Global Communications,

Mastercard

Since childhood, Ann Johnson had every intention of becoming a lawyer. She was accepted by a law school and was even offered a scholarship.

But she didn’t go down this path. Instead, she went to Los Angeles, where she “pretty accidentally” ended up in the technology sector and later found a new calling to protect people in a different way, building cybersecurity teams and capabilities. 

That career start was 38 years ago. Johnson, the former corporate vice president and deputy chief information security officer at Microsoft, will be joining Mastercard starting on May 4 to lead Security Solutions. She’ll be taking the reins from Johan Gerber, who will now bring his cyber, fraud and identity expertise to a new role within the company’s Core Payments operations starting May 1. Together, these executive changes reflect Mastercard’s efforts to keep strengthening its core networks and grow in AI, data and cybersecurity.

As Johnson gets ready to join the company, the Mastercard Newsroom interviewed her this week. She discussed the cybersecurity challenges and opportunities posed by AI and shared her perspectives on partnerships and how the cybersecurity industry has changed in recent decades. 

 

I want to push the envelope on what we can do to really propel the industry into the future very quickly and continue to protect the payment ecosystem.

Ann Johnson
Ann Johnson

 

Johnson, who lives in Seattle, started working in the tech industry in education and then healthcare. In 2000, she joined RSA Security, where she built its identity protection and verification business, which secured online banking and card payments. She joined Microsoft in 2015, where she was integral in building the tech giant’s security business.

“Coming to Mastercard is a privilege. This is a tremendous opportunity,” she said. “Mastercard is at the forefront of embedding security into the global payment systems, and this is an incredible foundation to build upon.” 

The following Q&A was edited for length and clarity.

 

You’ve worked for 38 years in tech, 26 years in cyber. What do you want people to know about who you are?

● **Required actions**:
- a) Answer these from the Ann Johnson profile, one line each:
(i) On what date will Johnson start at Mastercard?
(ii) In what year did she join RSA Security?
(iii) In which city does she live?
- b) Name every company that the Ann Johnson profile mentions.
- c) Pick up the Ann Johnson profile after its last line and write on from there.

● **Stored data**:
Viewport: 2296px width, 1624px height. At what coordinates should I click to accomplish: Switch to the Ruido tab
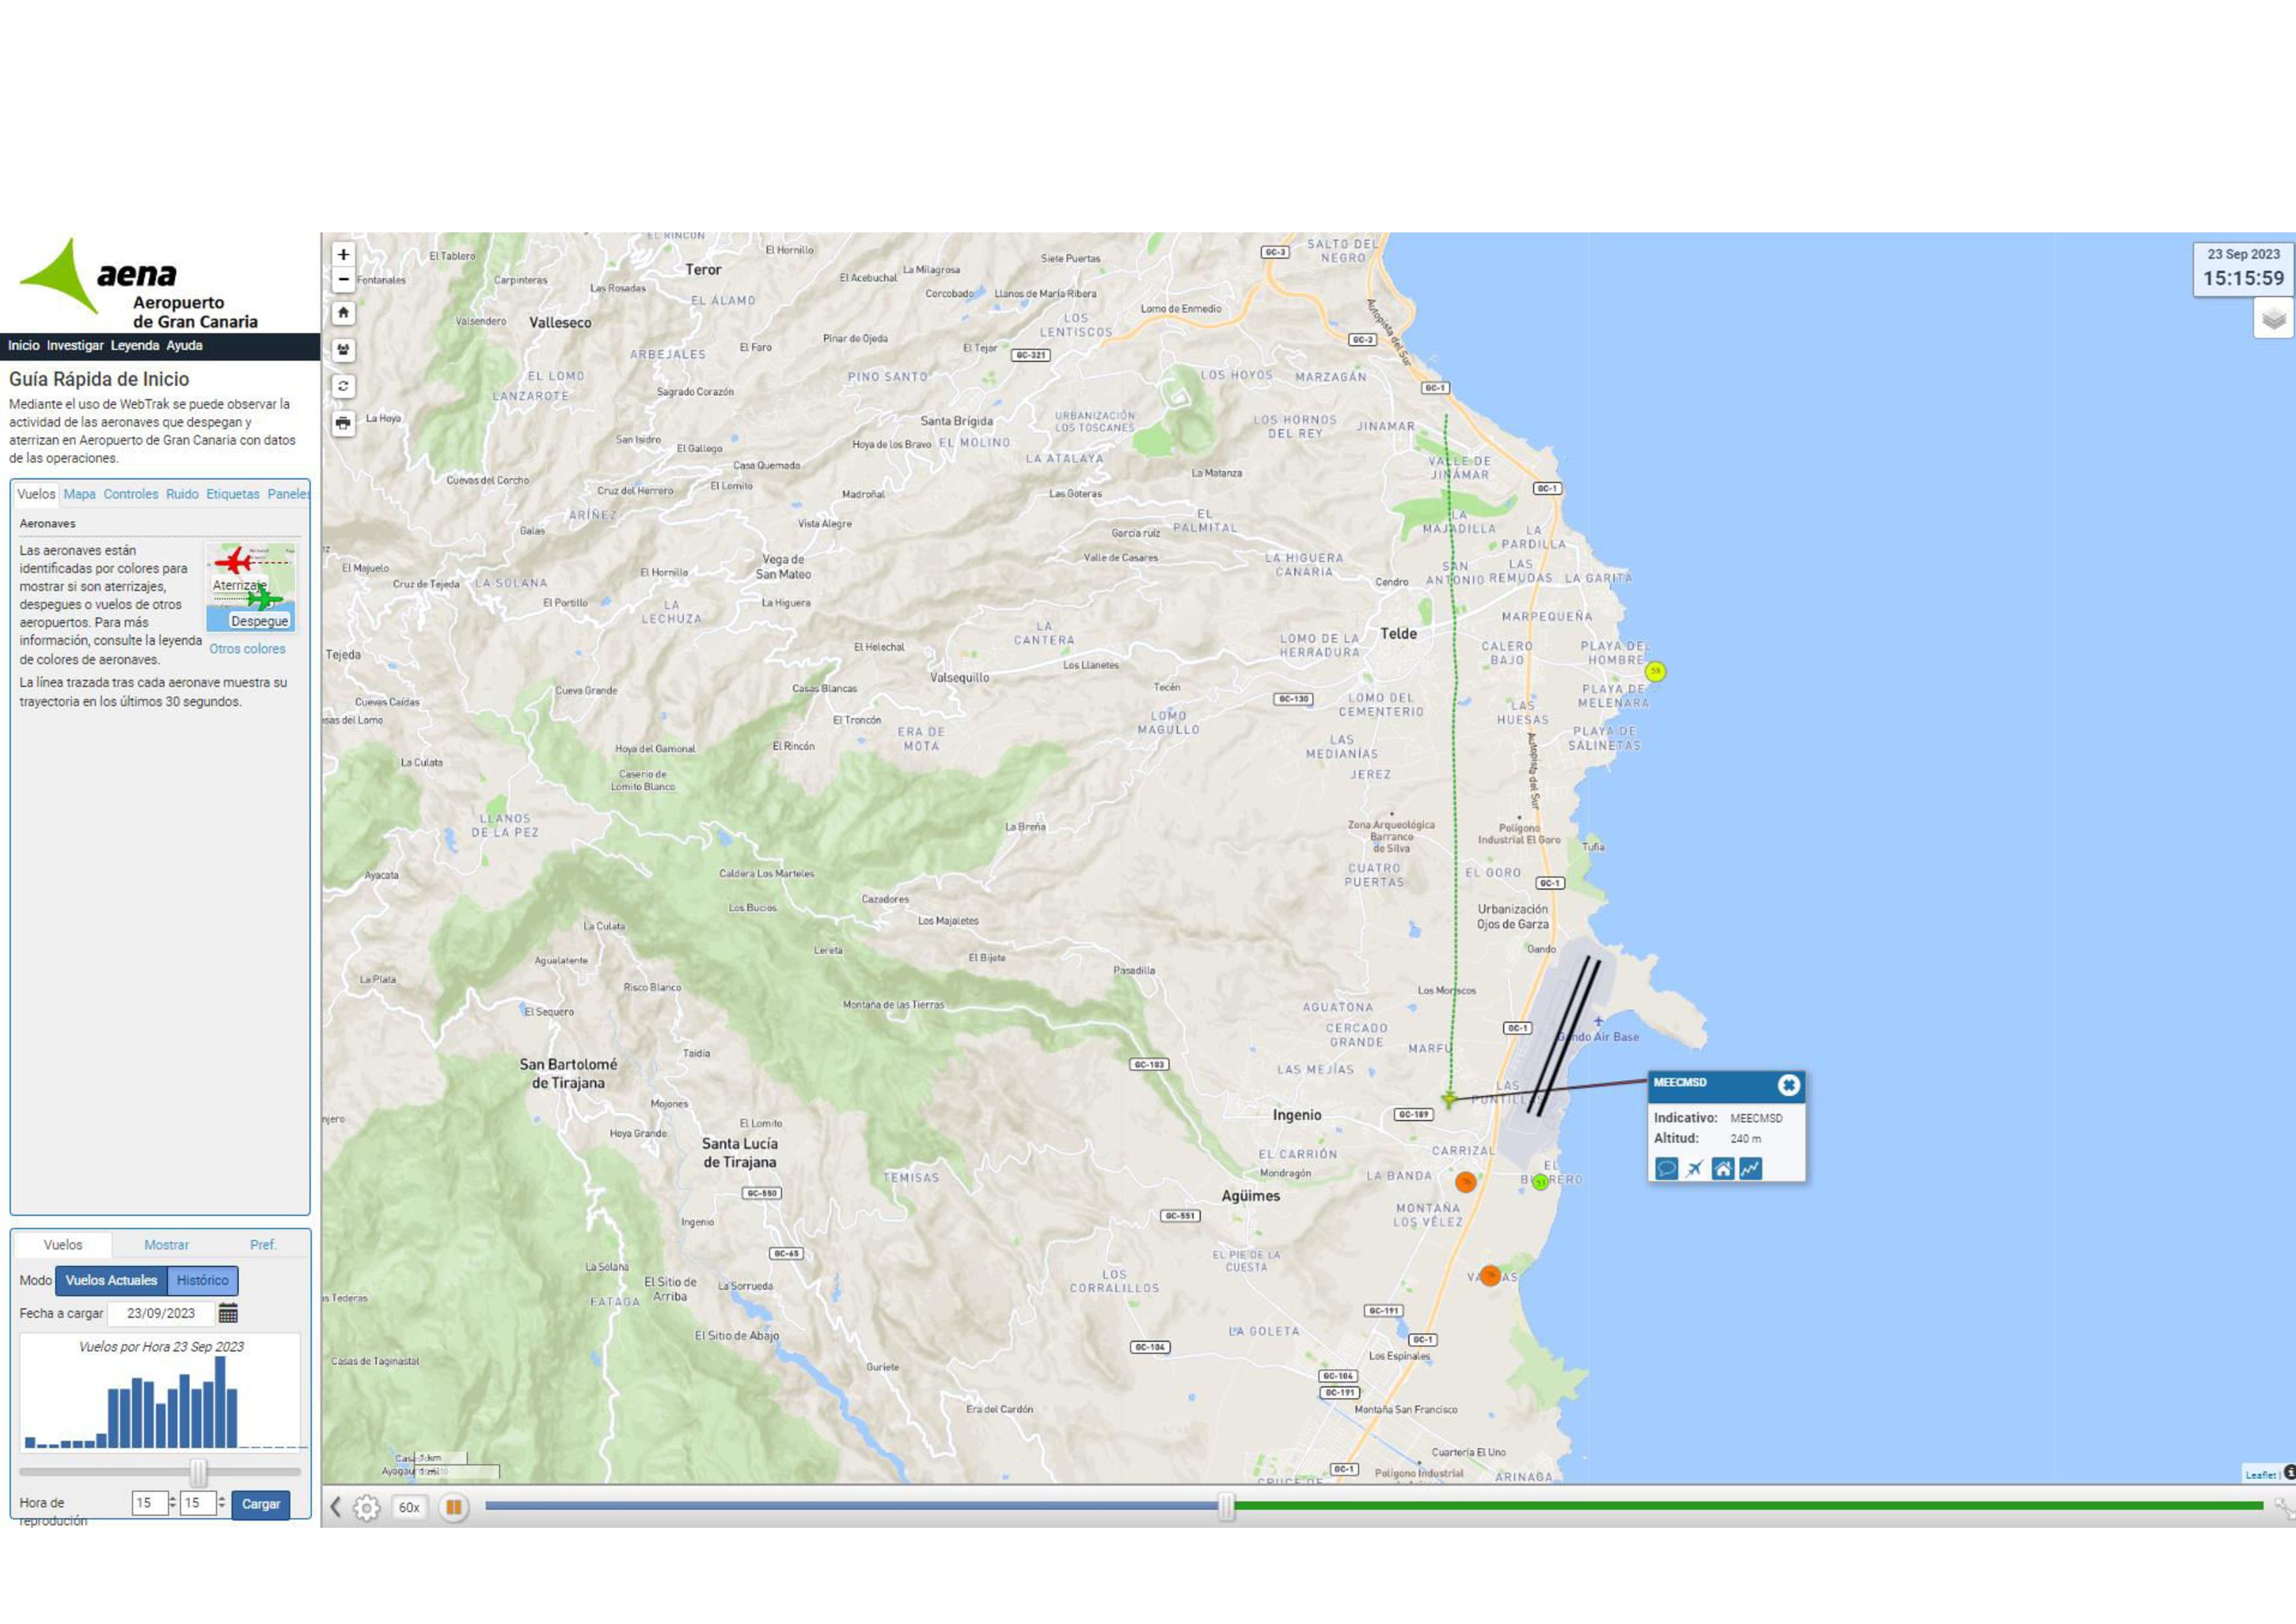coord(182,494)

● **Responses per task**:
- a)
(i) May 4
(ii) 2000
(iii) Seattle

- b) Mastercard, Microsoft, RSA Security

- c)
I have been in technology my entire professional career, and I view the work that I've done in cybersecurity as very purpose-driven. It's all about securing the world. I'm incredibly excited about Mastercard because when I think about securing commerce and financial transactions, that's such an important part of the ecosystem, especially now as we're evolving to the era of agentic commerce. So blending the drive that I have to do work that has meaning and purpose, with the opportunity at Mastercard, it’s just a great match for me. I'm a technologist at heart, and my belief is that applied technology can make the world better.

 

During your career, what have you seen change in cybersecurity?

When I started in cybersecurity in 2000, people spent more on their coffee budgets than they spent on their cybersecurity budgets – unless you were one of the largest organizations in the world. In that era, everything was about keeping bad guys out. There were firewalls and routers and all kinds of moats and walls around the infrastructure. In about, let's say, 2010 to 2012, we evolved into what we call the “assumed breach,” which meant that we assume the bad guys are already in the environment. So we minimized the damage by finding them as quickly as possible and setting up containment or segmentation so they can't move around the environment very quickly.

Then starting about 2018, 2019, we started talking about this thing called “zero trust.” And zero trust was this concept that identity is actually the control plane. We started moving away from these moats and walls and saying, “Okay, we actually need to open up the environment, but really give zero trust to everything,” meaning that as a person, you, your laptop, or your applications have the least access needed to do the job.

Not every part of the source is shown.